見出し画像

0018 2010年代の日本ファッションの総括に向けて

時は西暦2024年。21世紀未曾有のパンデミック「コロナ禍」を経て世界のファッション界は活気を取り戻しつつあるが、わたしの目に映る日本のファッションは以前にも増して衰退の一途をたどっているように見える。

単に自分が老いたせいで興味の矛先を多方面に向けられなくなっているだけなのだろうか?そうだとしても90-00年代に流行ったものが掘り起こされているのを見ると、カルチャーはあの頃に出切ってしまったのではと思ってしまう。

文化を蓄積できないほどに消費スピードが加速し続けている現在のカルチャーは果たして20年後に記録として残っているのだろうか?


2010年代の日本ファッションを総括する必要性について

Y2K*1が世界的に流行しているとメディアが謳うなか、日本の90年代から2000年代初頭にかけてのファッションスタイルも当然リバイバルを迎えている。通説としてファッションは20年周期で流行が回帰すると言われているが、しかし、今このトレンドを牽引しているのは日本のプレイヤーではないことは明らかだろう。

☆ ☆ ☆ ☆

**課題:**
1. 上の日本ファッションに関する文章から、「0018 2010年代の日本ファッションの総括に向けて」を含む語句で始まり「として残っているのだろうか?」で終わる部分を、一字も変えずに引用してください。
2. 上の日本ファッションに関する文章では、通説としてファッションの流行は何年周期で回帰すると言われていますか。

**記録データ:**

☆ ☆ ☆ ☆

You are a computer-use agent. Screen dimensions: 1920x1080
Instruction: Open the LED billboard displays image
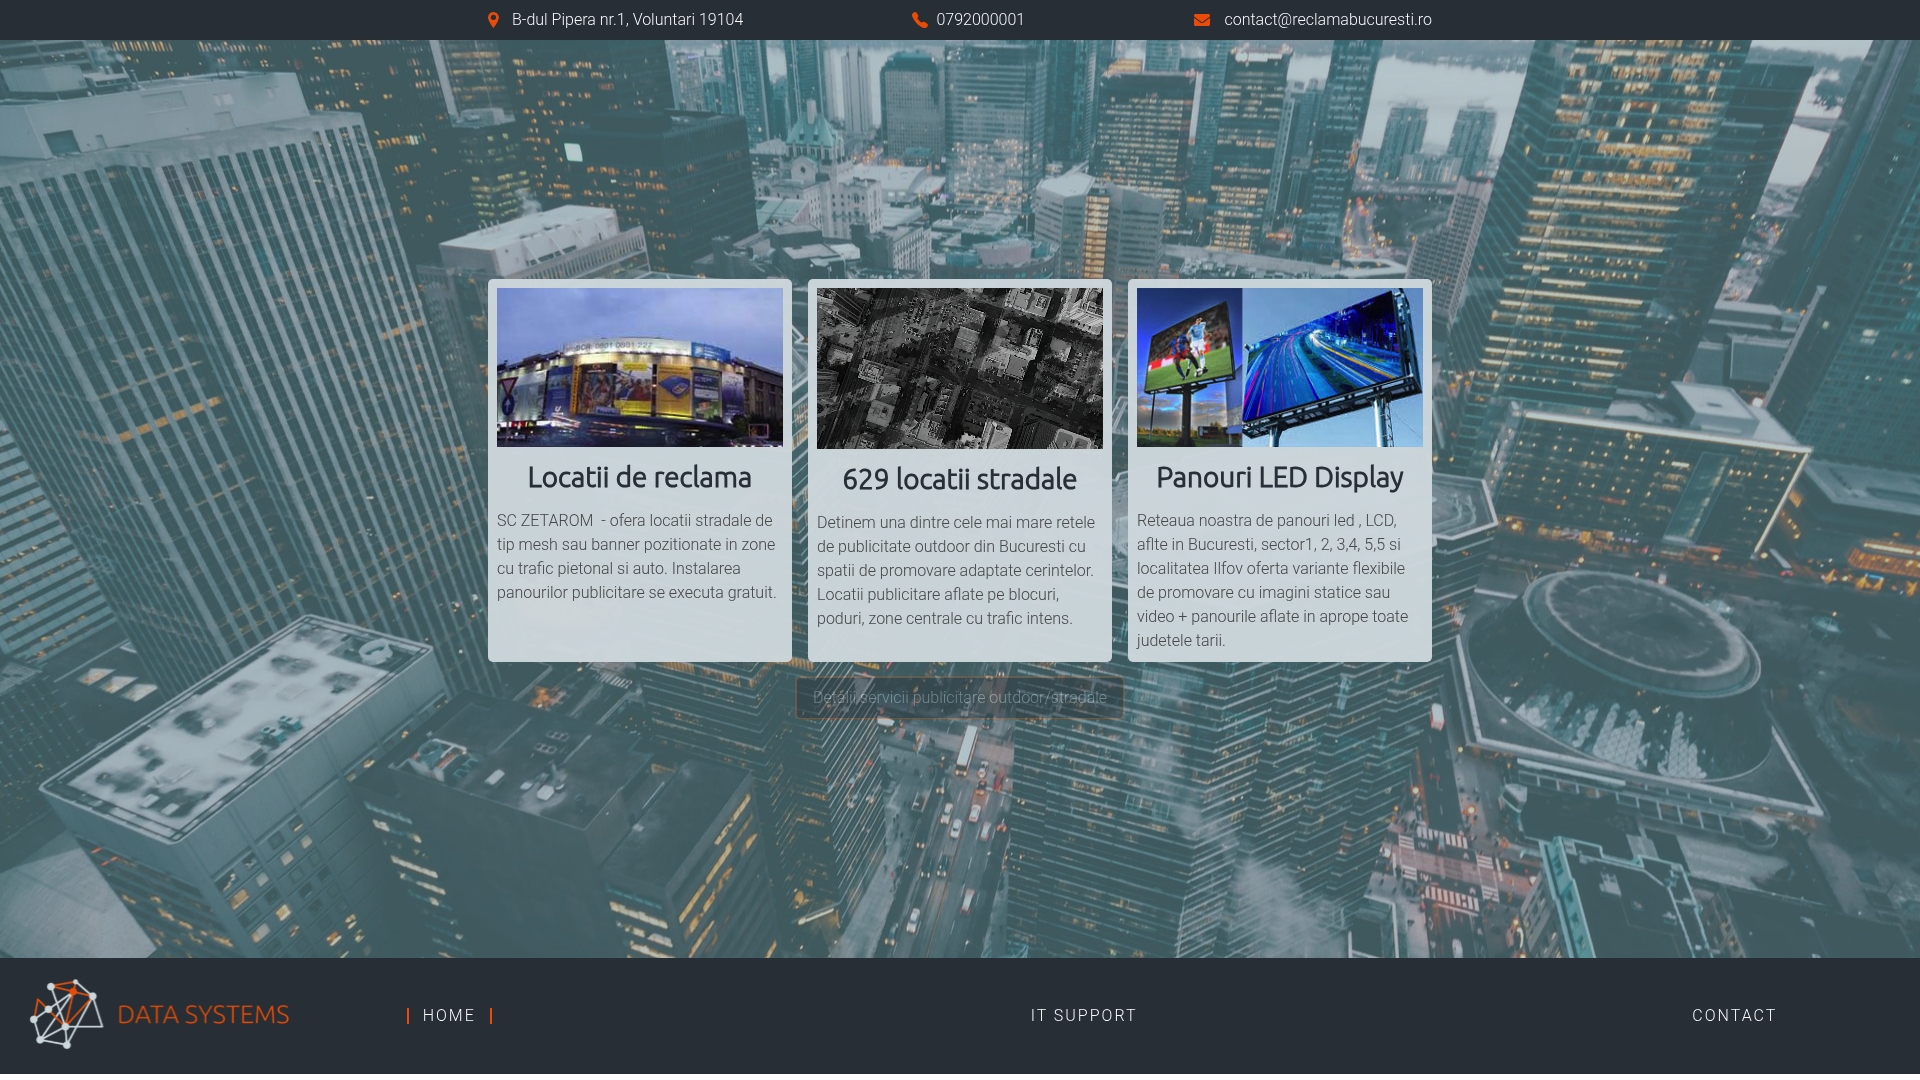pos(1280,367)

☆ ☆ ☆ ☆

**課題別の解答:**
1.
0018 2010年代の日本ファッションの総括に向けて

時は西暦2024年。21世紀未曾有のパンデミック「コロナ禍」を経て世界のファッション界は活気を取り戻しつつあるが、わたしの目に映る日本のファッションは以前にも増して衰退の一途をたどっているように見える。

単に自分が老いたせいで興味の矛先を多方面に向けられなくなっているだけなのだろうか?そうだとしても90-00年代に流行ったものが掘り起こされているのを見ると、カルチャーはあの頃に出切ってしまったのではと思ってしまう。

文化を蓄積できないほどに消費スピードが加速し続けている現在のカルチャーは果たして20年後に記録として残っているのだろうか?

2. 20年周期で回帰すると言われています。